You also have options for how to handle inequities at the position level:
- Keep the position where it is. You may have high compa-ratios, but that may be okay for this year.
- Move the position to a new grade. Is this a hot job that may come down again in a few years? Or is this a new job that’s gaining momentum in the market? As you decide to bump jobs up a grade, keep in mind that it’s sometimes challenging to bump them back down. Think about how you’ll communicate grade movement to the managers and employees involved in the position.
- You could also keep the position where it is, but offer a temporary market premium. Let the people in the position know that you acknowledge the position is hot right now, and to remain competitive, you intend to offer a premium on top of base pay.

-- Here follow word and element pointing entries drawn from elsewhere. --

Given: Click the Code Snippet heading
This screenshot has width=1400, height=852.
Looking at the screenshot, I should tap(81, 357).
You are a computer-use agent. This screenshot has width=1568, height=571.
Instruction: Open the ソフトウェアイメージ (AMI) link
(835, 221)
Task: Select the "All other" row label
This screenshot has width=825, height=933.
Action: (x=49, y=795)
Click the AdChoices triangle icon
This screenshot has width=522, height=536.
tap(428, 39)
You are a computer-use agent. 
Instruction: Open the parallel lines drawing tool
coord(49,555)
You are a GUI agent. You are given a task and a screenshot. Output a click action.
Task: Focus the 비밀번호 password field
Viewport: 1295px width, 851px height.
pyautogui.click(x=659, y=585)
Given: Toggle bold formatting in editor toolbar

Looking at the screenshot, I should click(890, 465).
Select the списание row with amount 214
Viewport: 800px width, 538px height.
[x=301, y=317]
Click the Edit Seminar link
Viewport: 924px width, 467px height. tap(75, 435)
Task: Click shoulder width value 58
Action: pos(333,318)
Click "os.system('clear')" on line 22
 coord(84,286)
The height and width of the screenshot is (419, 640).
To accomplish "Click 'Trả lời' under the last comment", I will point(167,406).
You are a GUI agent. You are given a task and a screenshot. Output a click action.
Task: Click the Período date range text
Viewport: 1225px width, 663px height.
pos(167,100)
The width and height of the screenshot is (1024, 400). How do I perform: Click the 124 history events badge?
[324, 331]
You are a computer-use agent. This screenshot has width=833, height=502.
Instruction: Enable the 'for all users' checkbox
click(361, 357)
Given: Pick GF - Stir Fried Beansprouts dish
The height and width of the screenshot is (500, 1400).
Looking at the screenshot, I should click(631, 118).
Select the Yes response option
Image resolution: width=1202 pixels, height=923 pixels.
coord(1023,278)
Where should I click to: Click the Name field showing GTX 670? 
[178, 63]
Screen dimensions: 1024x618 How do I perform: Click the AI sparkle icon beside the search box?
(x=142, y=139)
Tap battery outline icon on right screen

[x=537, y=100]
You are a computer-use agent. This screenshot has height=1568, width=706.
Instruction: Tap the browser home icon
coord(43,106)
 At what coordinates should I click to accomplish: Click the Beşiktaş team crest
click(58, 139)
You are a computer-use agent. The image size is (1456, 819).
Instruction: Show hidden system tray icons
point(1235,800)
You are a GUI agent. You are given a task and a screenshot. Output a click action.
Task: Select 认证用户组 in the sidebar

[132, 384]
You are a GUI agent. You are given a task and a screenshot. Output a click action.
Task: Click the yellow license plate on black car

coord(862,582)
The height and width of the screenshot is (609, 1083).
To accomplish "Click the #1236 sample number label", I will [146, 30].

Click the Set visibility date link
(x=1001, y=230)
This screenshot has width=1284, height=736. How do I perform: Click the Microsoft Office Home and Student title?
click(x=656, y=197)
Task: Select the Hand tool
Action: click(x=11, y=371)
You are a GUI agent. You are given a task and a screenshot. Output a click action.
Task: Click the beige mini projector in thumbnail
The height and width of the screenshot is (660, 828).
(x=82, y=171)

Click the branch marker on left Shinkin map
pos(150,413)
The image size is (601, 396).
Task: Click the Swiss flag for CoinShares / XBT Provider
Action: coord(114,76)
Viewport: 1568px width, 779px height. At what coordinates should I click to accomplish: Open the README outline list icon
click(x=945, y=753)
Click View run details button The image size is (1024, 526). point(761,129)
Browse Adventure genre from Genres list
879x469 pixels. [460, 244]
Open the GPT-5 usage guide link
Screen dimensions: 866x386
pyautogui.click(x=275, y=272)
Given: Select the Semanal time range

In terms of budgeting position-level inequities, you’ll need to calculate the cost of moving your position to a new grade. Have you created any new green or red outliers? What’s the dollar impact? Or, what’s the cost of the market premium you’ll be offering folks in temporarily hot jobs? There’s an advantage to offering a temporary premium in the mid-term, in that your increases next year will be based on the same base salary as this year. This isn’t a long-term solution, however, as eventually the incumbents in that role will wonder why the organization doesn’t just adjust the grade up.Found some pay inequities in your org? Here's how to resolve them.Click To Tweet
At the employee level, the first consideration is to identify if there are any critical issues. Critical issues are those that would potentially lead to litigation around perceived discrimination. They would come up if you have identified pay inequities based on the Equal Employment Opportunity category. These are essentially not optional issues, and need to be resolved as soon as possible after discovery.
Other employee level issues aren’t as critical. Some of the considerations are:
- How do you want to handle compression issues? Pay compression exists when you either have new incumbents in a role that are paid at or near the same rates as more highly tenured employees, or when your supervisors are being paid at or below the rates of those they supervise.
- How will you handle disparate pay issues that aren’t related to EEO issues? Does your organization have or need multiple levels of the job? Are some incumbents paid either high or low to ranges based on tenure at the organization? Is there some reason for the disparate pay to be as is? Or is there an issue you intend to resolve by increasing some pay and freezing others?
- Are there any concerns among your green outliers that won’t be remedied with a regular pay increase? If you have high-performing incumbents paid in the green, you definitely want to calculate bringing them at least to the bottom of the range. Sometimes, the number of employees being paid in the green is too much to resolve in one increase cycle. If this is the case, develop a multi-year plan to remedy the pay inequities .
For individual level inequities, start with the critical adjustments. From there, calculate the amount that would be needed to remedy any compression issues. Do you plan to give increases to supervisors and/or existing employees? And finally, calculate the amount and the process for targeting green-circled employees so that you can bring them closer to or within range.
Once you’ve calculated what it will cost to remedy pay inequities at the organizational, job and individual levels, you can then turn your attention to calculating increase amounts for your employee population.